#### SOURCE PASSAGE

AMID claims by the President, Major General Muhammadu Buhari (retd.), of taming insecurity, violence remains stubbornly ubiquitous. While traumatised Nigerians are politely reminding Buhari of his unfulfilled pledge to secure their lives and property, bandits, terrorists, and sundry criminals are underscoring the reminder with blood, broken bodies, and pillage.
The reality on the ground compels the conclusion that despite its exertions, its repeated rhetoric and record expenditure, the Buhari regime failed to tame insecurity in its eight years in office.
As activities peak for his exit, including the usual military gun salute, violent non-state actors are staging their own farewell pyrotechnics with devastating effects across the country.
Although the country has moved from the fifth most terrorism-impacted in 2015 in the Global Terrorism Index to eighth in 2022, under Buhari, it once occupied third place in 2018, and produced three of the top five deadliest terror organisations– Boko Haram/ISWAP, Fulani herdsmen and the bandits. GTI has recently listed the Indigenous People of Biafra as the world’s 10th deadliest terrorist group.
Fulani herders slaughtered over 100 persons in three days of coordinated attacks on nine communities in Mangu, Plateau State, just last week. Police confirmed on Thursday that seven persons, including four security personnel, were killed in an attack by gunmen suspected to be members of the proscribed IPOB in Anambra, on local United States diplomatic staff on a humanitarian mission two days earlier. Two Sundays ago, bandits invaded a church service in Chikun Local Government Area, Kaduna State, and kidnapped over 40 worshippers.
In Benue, Kaduna, Katsina, Zamfara, Sokoto and Niger states, bandits and Fulani herdsmen, some increasingly collaborating with Islamic terrorists, are laying waste to farms, communities, and markets. In the South-West, cult gangs, armed robbers, ritual killers, violent transport union toughs, and a rising influx of Fulani herders are tormenting residents.
In the South-East, IPOB’s guerrilla arm, the Eastern Security Network, and other criminals hiding under the self-determination agitation, have rendered the region unsafe with a campaign of murder, arson, and mayhem, including enforcement of their frequent stay-at-home daylight curfews.
Murders, kidnappings, oil infrastructure vandalism, piracy, illegal bunkering, and fierce gun battles between criminal gangs and cult groups are frequent in the South-South region. Meanwhile, Boko Haram and its spin-offs are still active in the North-East and spread to the parts of the North-West and the North-Central regions.
In the week of May 6-12, the Nigeria Security Tracker run by the Council on Foreign Relations tracked 18 violent incidents across the country, including the abduction of 13 persons and murder of another in Kargako, Kaduna State; the slaughter of six persons by herders in Guma, Benue State, separate cult clashes resulting in 16 deaths in Uyo, Akwa Ibom, and three in Owo, Ondo; and the kidnapping of 50 persons in Rijau, Niger State.

########
#### GIVEN DATA

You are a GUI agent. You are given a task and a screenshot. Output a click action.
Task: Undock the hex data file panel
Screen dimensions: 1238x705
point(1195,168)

########

REQUIRED TASKS
• a. Reproduce verbatim the portion of the editorial on insecurity in Nigeria starting at "In the South-East, IPOB’s" and ending at "the North-Central regions.".
• b. Summarize the editorial on insecurity in Nigeria in two sentences.
• c. According to the editorial on insecurity in Nigeria, what was Nigeria's ranking in the Global Terrorism Index in 2022?

EXPECTED ANSWERS
• a.
In the South-East, IPOB’s guerrilla arm, the Eastern Security Network, and other criminals hiding under the self-determination agitation, have rendered the region unsafe with a campaign of murder, arson, and mayhem, including enforcement of their frequent stay-at-home daylight curfews.
Murders, kidnappings, oil infrastructure vandalism, piracy, illegal bunkering, and fierce gun battles between criminal gangs and cult groups are frequent in the South-South region. Meanwhile, Boko Haram and its spin-offs are still active in the North-East and spread to the parts of the North-West and the North-Central regions.

• b. Despite President Buhari's claims, rhetoric and record spending, his government failed to tame insecurity during its eight years in office, and under him Nigeria produced three of the top five deadliest terror organisations. Violence continues across the country, from Fulani herder killings in Plateau and bandit kidnappings in Kaduna to IPOB attacks in the South-East, cult and gang violence in the South, and Boko Haram activity in the North-East.

• c. Eighth.